Over 20,000 young people in London went on strike from school and gathered in Westminster on March 15, as a part of the largest ever youth-led climate justice demonstration in the UK. They demanded that the government declare a climate emergency and step up to take immediate action against climate change.
Many students in the high school participated in the strike, with 17 students in middle school also joining in. Eighth-grader Elena Alexander said, “I went so that I could be part of a bigger voice telling the government that we need to stop messing around and do what needs to be done about climate change.”
From all around London, students left classes at 11 am and gathered with signs and posters, chanting and marching through Westminster. The day continued with speeches given by young strikers as well as Kumi Naidoo, Secretary-General of Amnesty International. The strikes continued later in the day on the streets of central London.

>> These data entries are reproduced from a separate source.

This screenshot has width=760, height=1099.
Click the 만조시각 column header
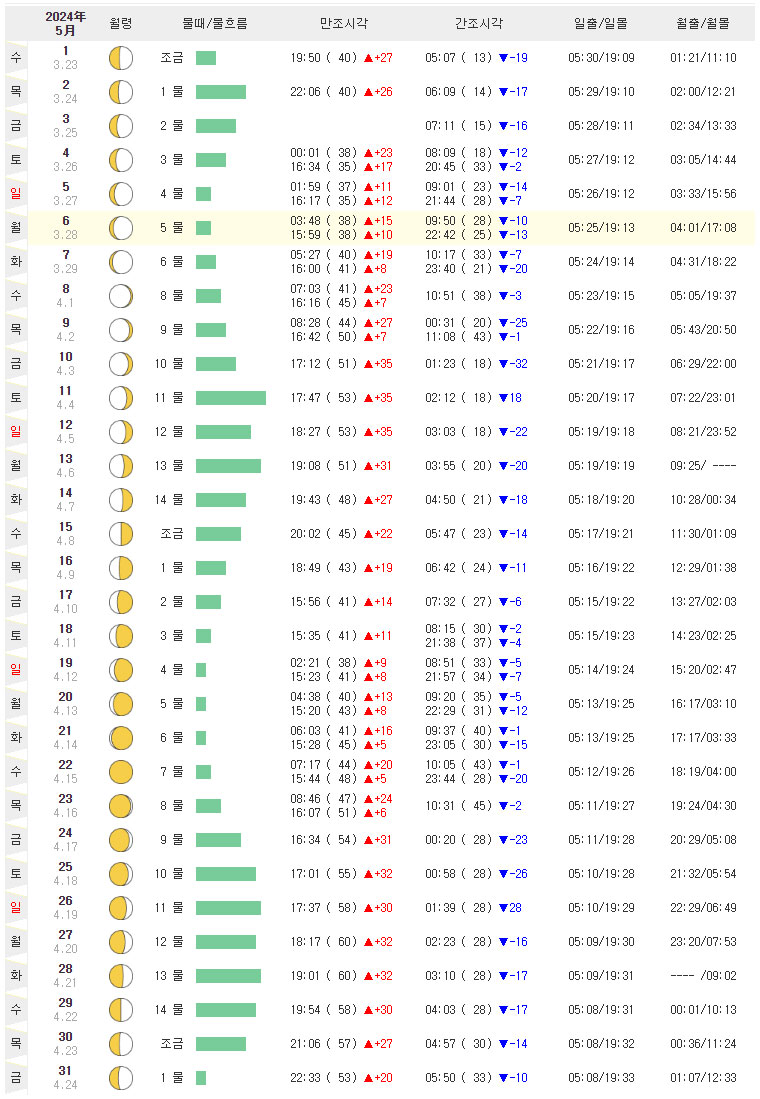pos(342,22)
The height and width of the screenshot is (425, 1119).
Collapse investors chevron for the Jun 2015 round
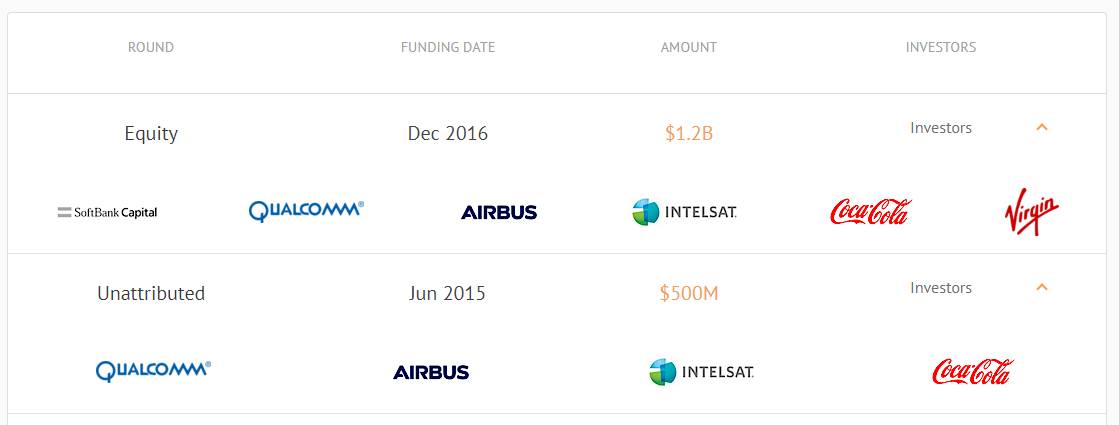point(1042,287)
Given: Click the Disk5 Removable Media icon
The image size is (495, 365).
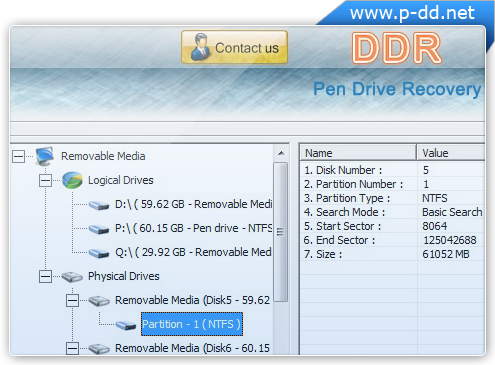Looking at the screenshot, I should coord(99,301).
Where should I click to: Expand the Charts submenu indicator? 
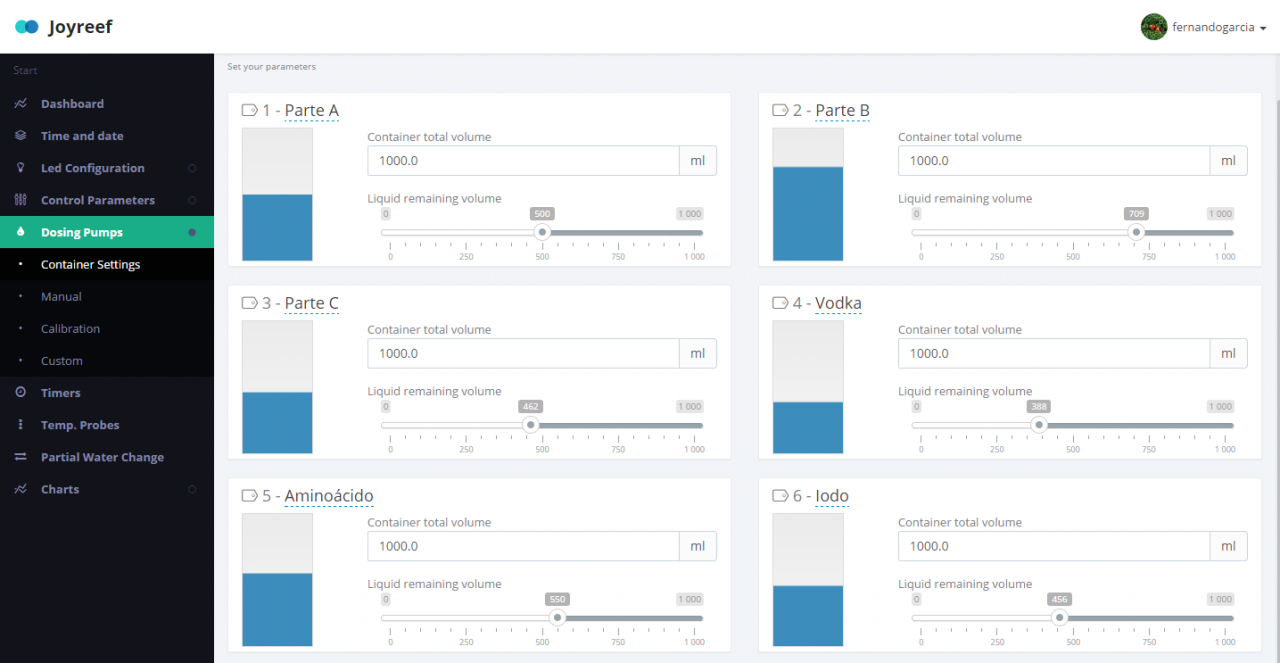pyautogui.click(x=192, y=489)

The root inspiration of these strikes was Greta Thunberg, a 16-year old Swedish political activist. In August 2018, Thunberg walked out of school every day for two weeks, biked to the Swedish Parliament, and sat outside with a sign saying “school strike for the climate.” She has continued to strike every Friday since then, joined with other students around Europe inspired by the Fridays for Future movement.
Thunberg has gained popularity all across the world, creating a significant movement of young people ready to take action when they feel leaders are not. The first UK nationwide strike was on February 15, and it has continued to grow in numbers and support since then. On March 15, the movement reached all parts of the globe, with over 2000 strikes in more than 115 countries. However, support and popularity are only growing, with another upcoming strike planned for April 12.

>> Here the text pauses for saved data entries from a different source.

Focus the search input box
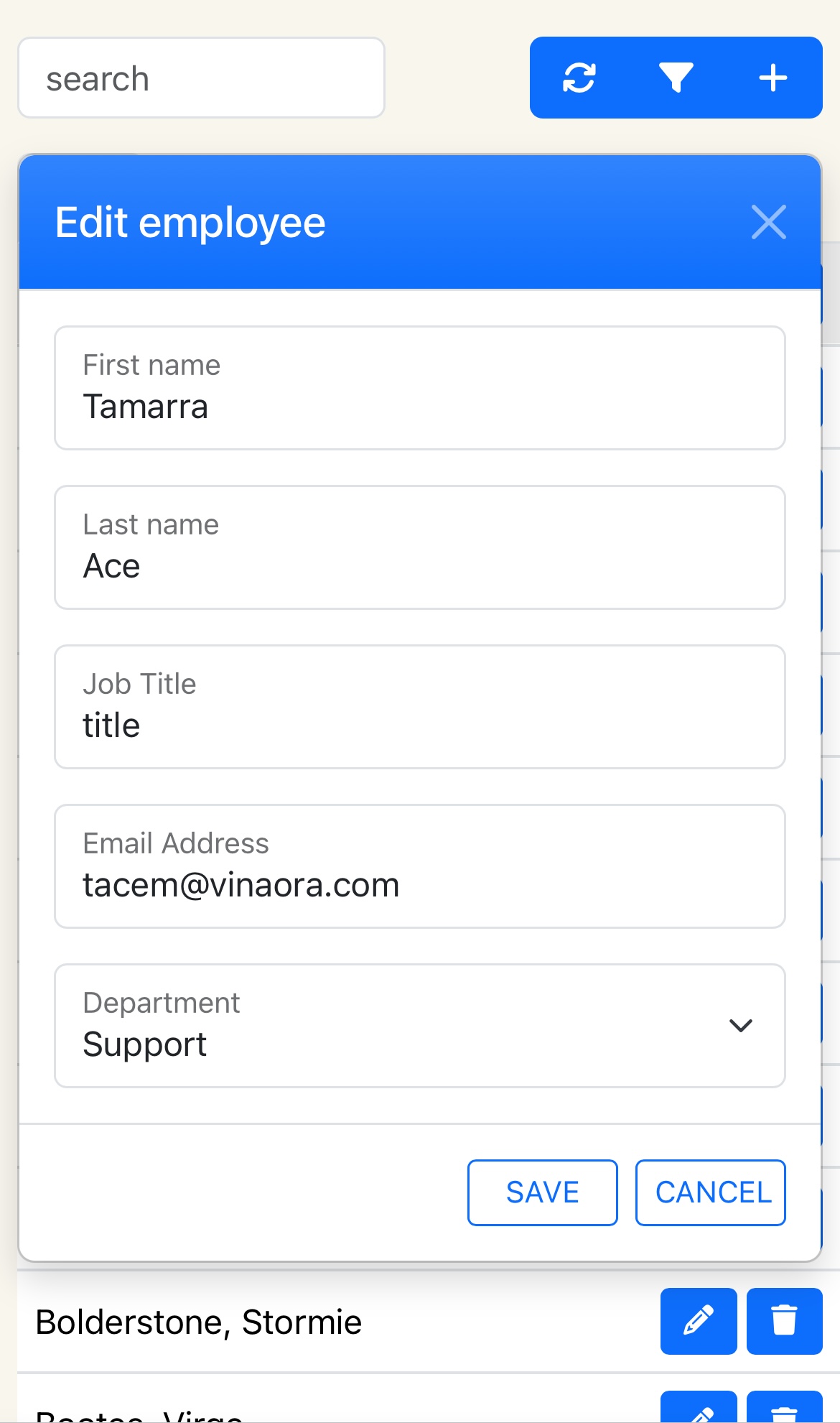The height and width of the screenshot is (1423, 840). pos(201,78)
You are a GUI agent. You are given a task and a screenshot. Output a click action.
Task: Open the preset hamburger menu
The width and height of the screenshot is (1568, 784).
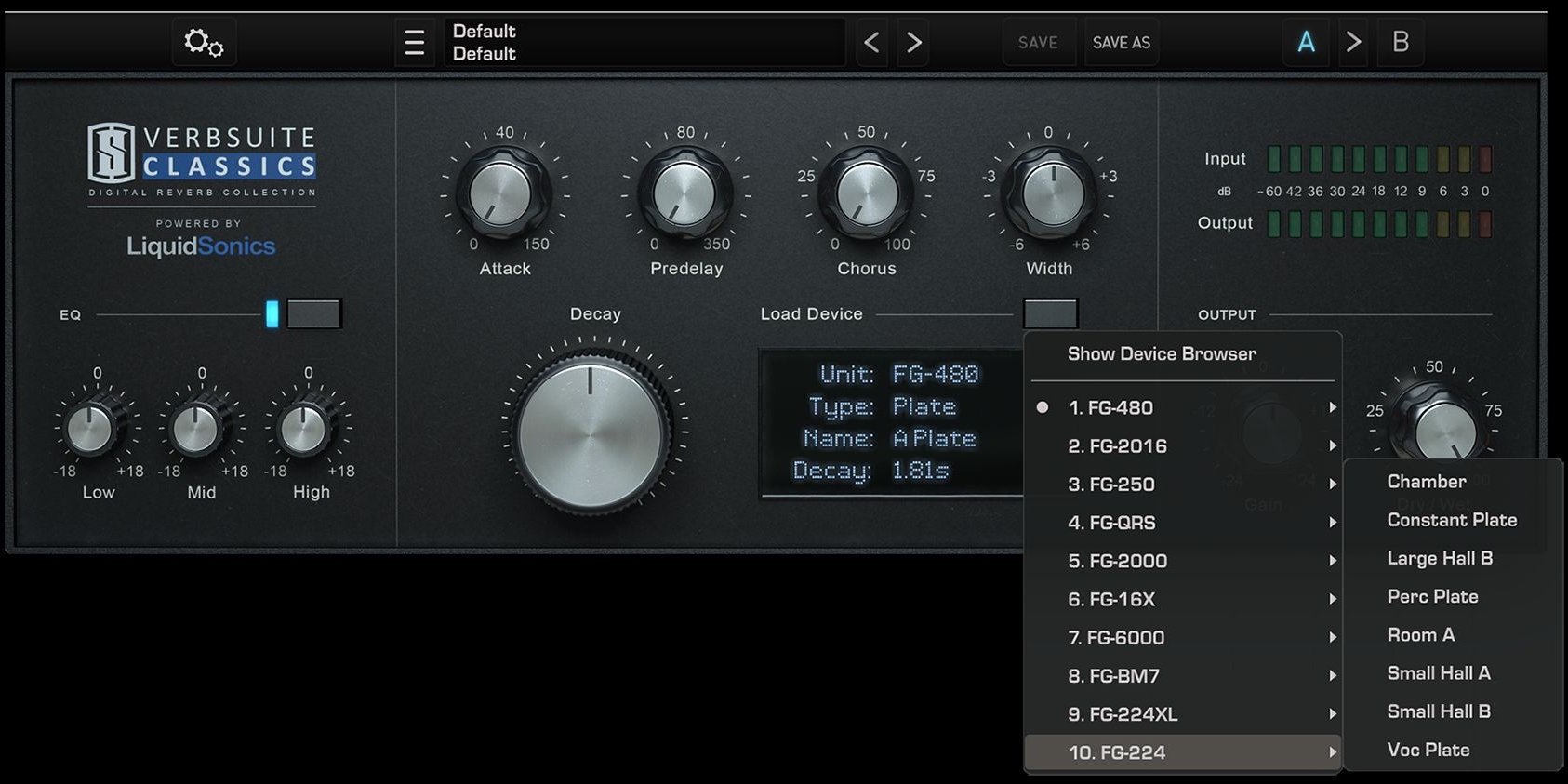point(415,43)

While the strikes are worldwide, the UK is individually involved, with the UK Student Climate Network (UKSCN) organizing all of the UK strikes. The UKSCN is a student-led organization giving people under the age of 18, who therefore don’t have voting rights, an opportunity to make a difference for the future of our planet. The UKSCN has created an event, Youth Strike 4 Climate, specifically for school strikes against government inaction on climate change.
The ASL middle school administration fully supported students using their voice to take a stand on critical political issues, after ensuring that each middle schooler’s parent was aware. They required students to get permission from parents and checked each student’s name on a list before letting them leave campus.
However, an eighth-grade student and march attendee, Maarya Adil said, “We shouldn’t need permission to take a stand and help save the world.” Adil said that attending an event like the climate strike should never be a question.
Adil said, “I plan on taking the most action that I can. I am not a hundred percent perfect, but I am going to try to understand that what I am doing is causing harm to the world.”
She plans on personally doing things to change her impact, as well as spreading the word to people around her about how they can make a difference.
Beyond individuals, the ASL community is also being conscious of their effect on the climate. The middle school already monitors energy usage at all times, observes Earth Hour, has a Sustainability Council, and includes climate change in curriculum. However, middle school principal Mr. Peter Lutkoski said, “What we are doing right now is definitely not enough, and the more we can do the better.”
The strikes have inspired individuals as well as the ASL community to be mindful of their impact on the climate. This movement has also been an inspiration for people everywhere, whether it shows young people that they can make a difference or political figures that they need to focus on climate change.